Overexpression of the myristoylated alanine-rich C-kinase substrate in Rat1 cells increases sensitivity to calmodulin antagonists.

The acidic 80-kDa myristoylated alanine-rich C-kinase substrate protein (80-kDa MARCKS) is the major protein-kinase-C substrate in rodent fibroblasts. To elucidate its function, we transfected the cDNA coding for the 80-kDa MARCKS protein into Rat1 fibroblasts. One clone, called Rat1-80K, expressed 4.5 +/- 0.8-fold and 9.5 +/- 1.5-fold higher levels of 80-kDa MARCKS protein under quiescent and growing conditions, respectively, compared to mock or untransfected control cells. Southern-blot and Northern-blot analyses of Rat1-80K showed intact integration and correct transcription of the introduced 80-kDa MARCKS gene.

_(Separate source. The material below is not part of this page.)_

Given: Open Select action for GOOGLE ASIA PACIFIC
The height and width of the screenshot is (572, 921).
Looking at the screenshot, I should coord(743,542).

The overexpressed 80-kDa MARCKS protein was phosphorylated and translocated from the membrane to the cytoplasmic fraction. Since 80-kDa MARCKS has been described as a calmodulin-binding protein in in vitro studies, we investigated the effects of the calmodulin antagonists N-(6-aminohexyl)-5-chloro-1-naphthalenesulfonamide and triflouperazine on the entry into the S-phase of the cell cycle in intact cells. DNA synthesis by Rat1-80K cells was more sensitive to either N-(6-aminohexyl)-5-chloro-1-naphthalenesulfonamide or triflouperazine than that of control cells. Our results suggest that overexpression of the 80-kDa MARCKS protein reduces the free concentration of calmodulin in the cell.